He chuckled. “No ma’am. He saw you sitting alone.”

“I think I can take it from here,” a smooth, velvety voice interrupted.

Dylan nodded and backed away. Elisabeth straightened a little in her chair. Her breath stuck in her throat at the intensity of the newcomer’s stare. His long slow perusal left her body simmering.

His jet black hair was cut close, the smooth hairline tapering to neatly trimmed sideburns. Otherwise, his rugged face was clean-shaven. He smiled and her eyes were drawn to his full, sexy mouth. For a moment, she wondered how his lips would feel pressed against hers. Desire flooded her veins.

“Jordan Carlisle.” He offered his hand. The oversized watch on his wrist winked in the dim light, vying for attention with his gold cufflinks.

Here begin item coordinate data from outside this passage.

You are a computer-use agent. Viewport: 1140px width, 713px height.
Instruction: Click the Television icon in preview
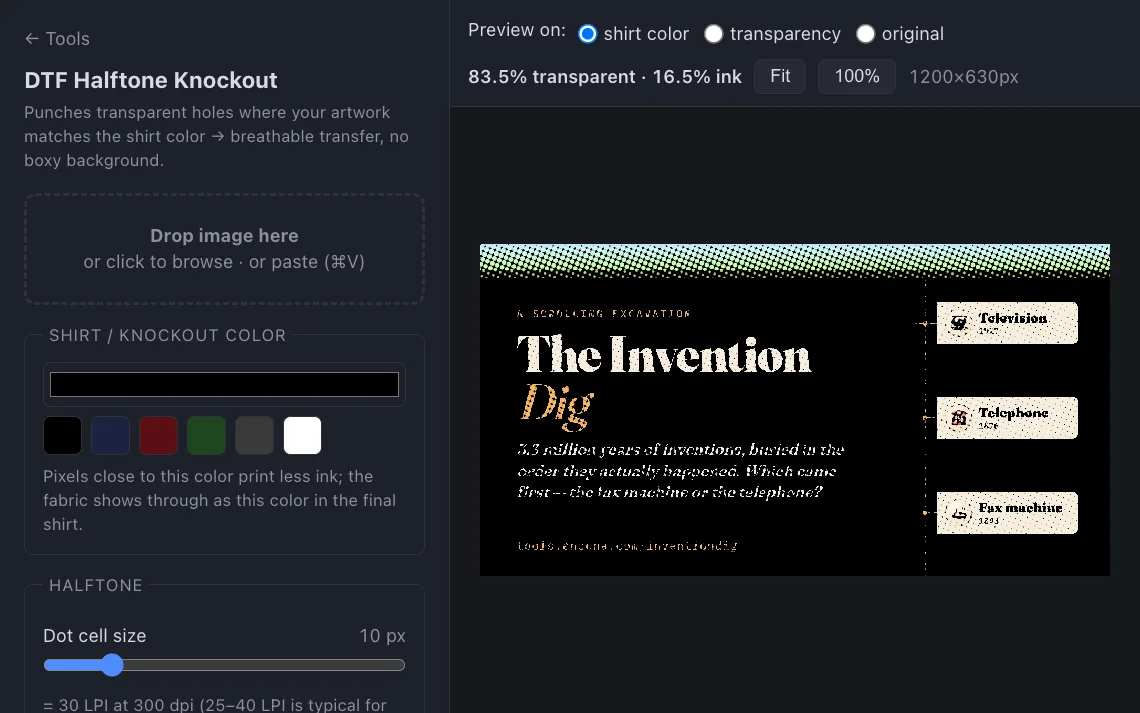click(x=959, y=323)
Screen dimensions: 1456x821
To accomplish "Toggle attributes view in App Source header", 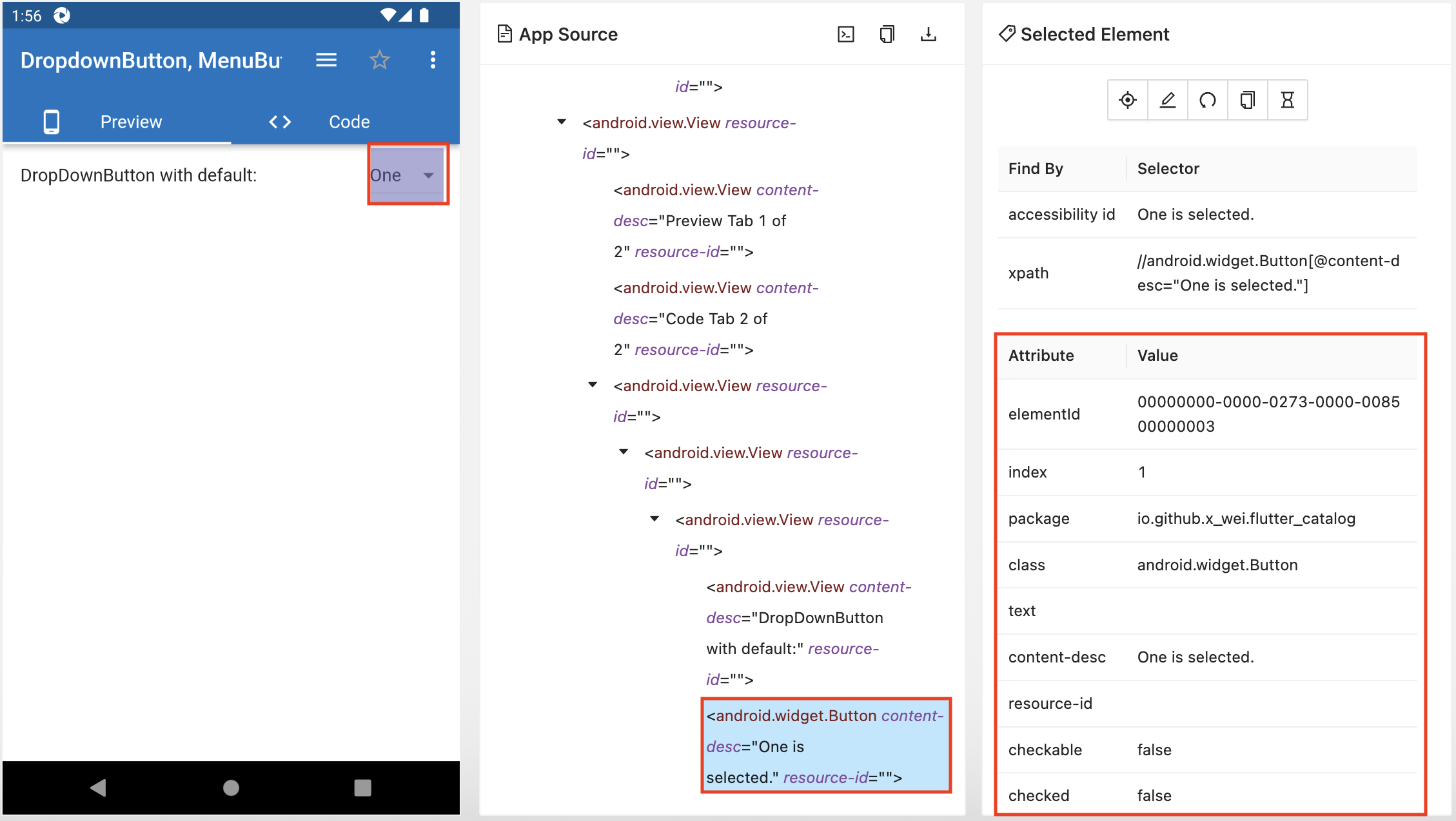I will 845,34.
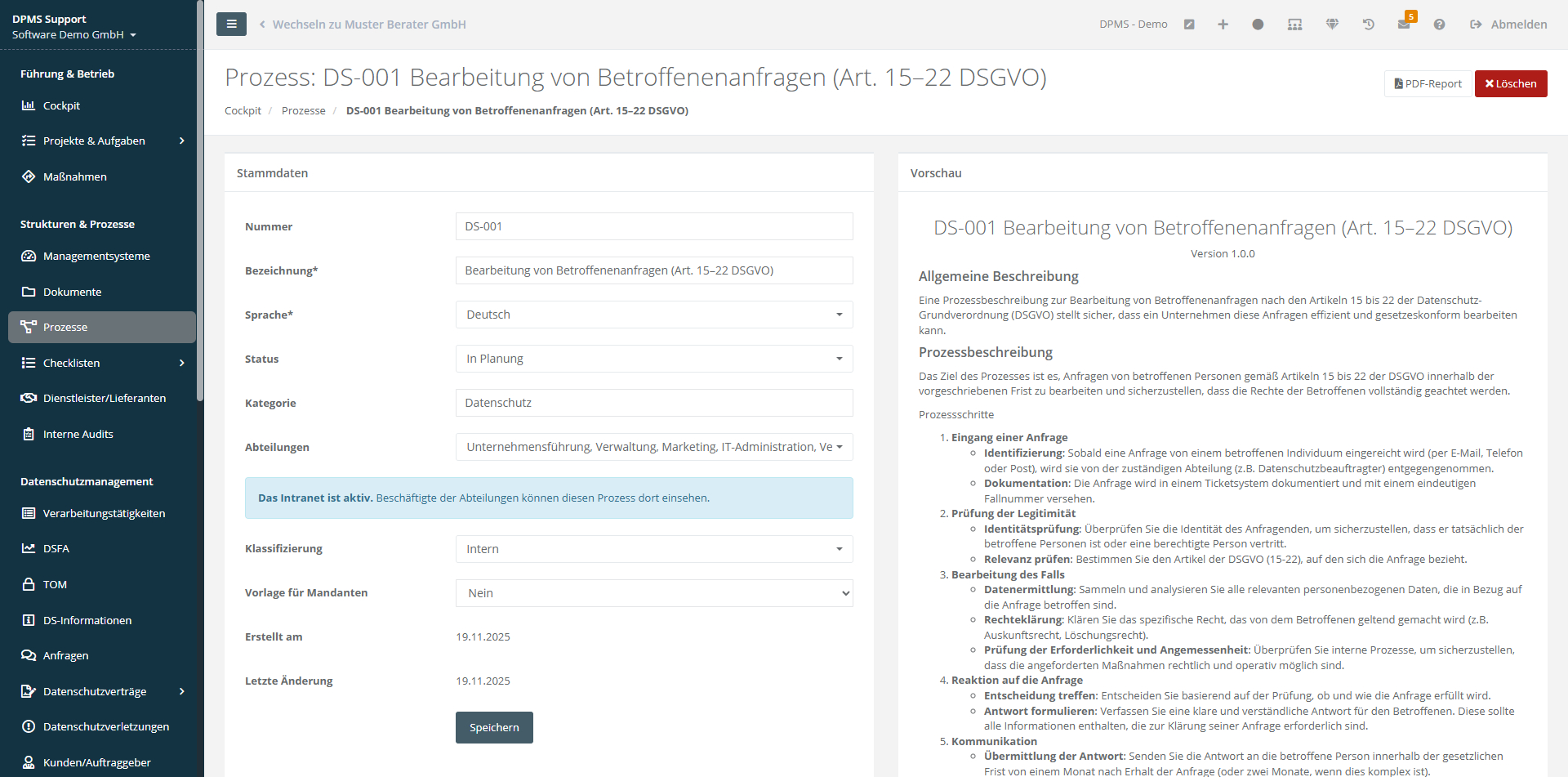Viewport: 1568px width, 777px height.
Task: Open Cockpit in the sidebar menu
Action: [x=61, y=105]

She accepted his hand. “Elisabeth.” She snapped her gaze to his at the crackle of electricity between them. He held her hand a second too long and flirtation gleamed in the depths of his coffee-colored eyes.

“Mind if I join you?” He waved to the vacant chair across from hers.

She shook her head and bit back a sigh when his biceps flexed against the dark silk of his suit jacket. He unbuttoned his coat and sat down.

“I hate dining alone,” he said, smiling apologetically.

“I do too. I was just about to leave.” She studied him from beneath her lashes before meeting his eyes a second time. He seemed familiar to her, yet she couldn’t quite place where she’d seen him. “Have we met before?”

He smiled, wide and easy, and her heart fluttered in anticipation.

“Not formally. I’m a friend of your brother’s. We went to college together.”

His dark good looks and devil-may-care eyes slid into place in her memory. The photo in her brother’s room, of the lacrosse team. Jordan had been the captain.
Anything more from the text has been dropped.